OK so in no particular order!!1
Ok so my first g/t OC EVERR is Solaria! (My first post on this blog is art of her!) she's a giant, (cursed obv, I barely if ever write born giants, I find made giants MUCH more interesting) She's a bit of a nerd, shy, the works. Her arc is mainly about dealing with the shame she feels about herself, overcoming the EXTREME loneliness of just being like, in a house in the woods, alone forever (or so she THINKS) but yeah shes cool.
Ok, the next one is Sylvia!!!!!!! She's kinda my favorite tbh. She's basically the same setup as Solaria (I'm cursed, oh nooooo) but imagine getting cursed by your (now ex) boyfriend and constantly having tiny little people trying to kill you! And you kind of hate everything and start terrorizing people to try and feel something and getting into a toxic cycle of self-hate and hate of others and u also have a really big axe. And then you meet a girl who u save from almost certain death and now you're stuck helping her and oh no you like her but you CANT fall in love again because the FIRST time you did that u got CURSED bro, PLUSSS THIS IS UNSPECIFIED MEDIEVAL TIME PEROIDSETTING YOU CANT BE GAY!!! Yeah, she's cool.
Ok, Mira next! She's the girl I was talking about in Sylvia's part. She's a witch (kind of, just mild healing spells) BUT medieval time period, they wanna catch her and prosecute her and pull a Salem on her. (I just realized you have a Celestia pfp oh em gee this fits so well) but yeah they wanna kill her and stuff so she runs face-first into a classic G/t Injured Tiny™ situation and becomes Sylvia's girlfriend problem.

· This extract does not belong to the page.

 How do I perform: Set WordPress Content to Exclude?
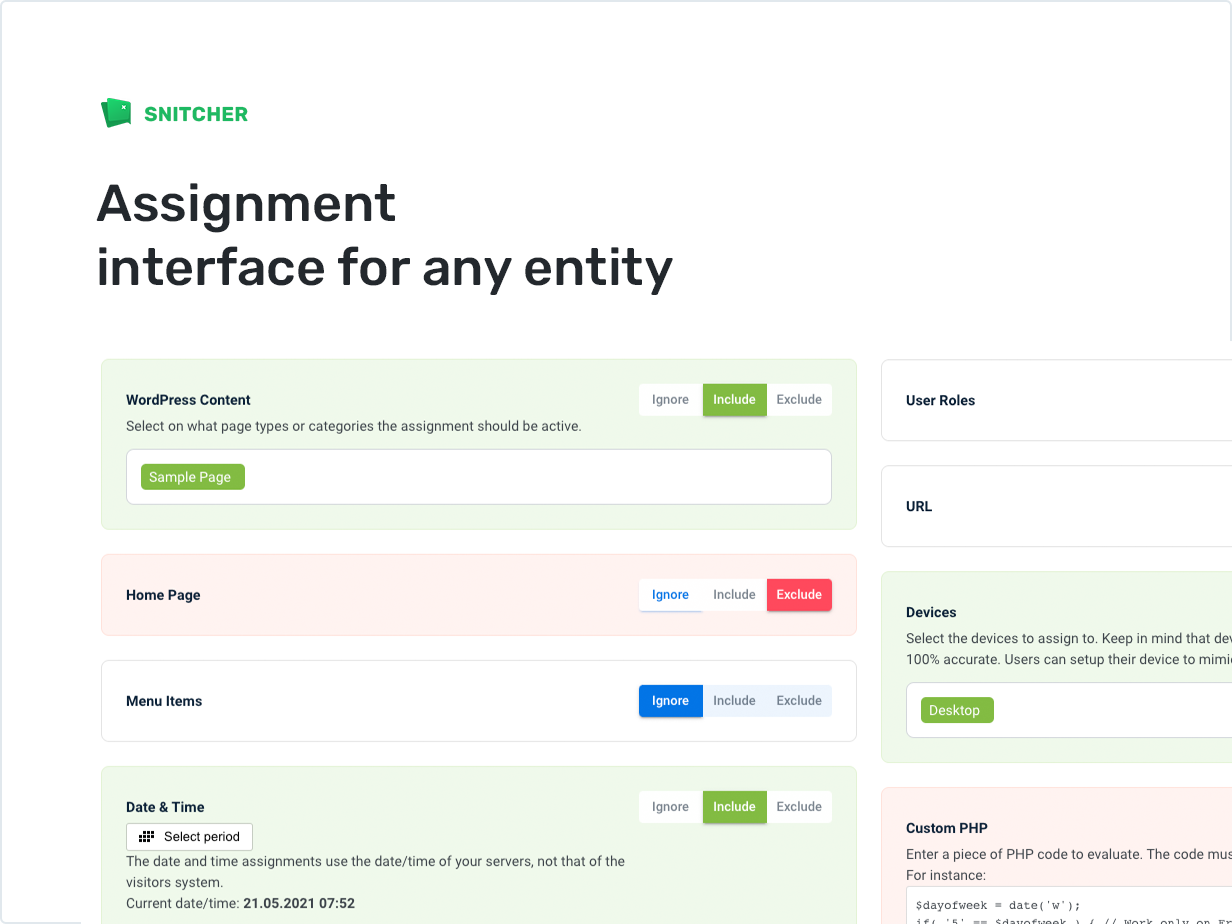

Magnus next!!! He's a little less fleshed out than I'd like, but cmon I wanna write atleast ONE male character, let me have ONEEE!! Ok he's a bit more generic, but yeah. He kinda got cursed like... right in the middle of his town. Like, evil like imperial mages and knights and stuff (bc we hate authority here) kinda wanted to destroy his town for like, more land, and this baker boy idiot was like "nuh-uh >:(" so yeah they RUINED his shit right then in there. Like, the extent of his cursedness is a little more than the rest. He's still the same like cognitively, but he's def a bit more "monstrous" than the rest??? Idk. The main like thing is that he lost the ability to speak (not like he lost his vocabulary and cannot form a sentence, he can write just fine,) but like his biology FORBIDS (not completely, it just like, really hurts) to talk. Like, imagine you swallow a cup of fangs and they just stay there forever. Yeah. His gf, Qiana is SOO unfleshed I'm not even gonna give her a section but literally imagine Mira had an older, more adventurous sister. That's literally her. Her arc is about admitting when you need help, that you can't do everything, and being kinder.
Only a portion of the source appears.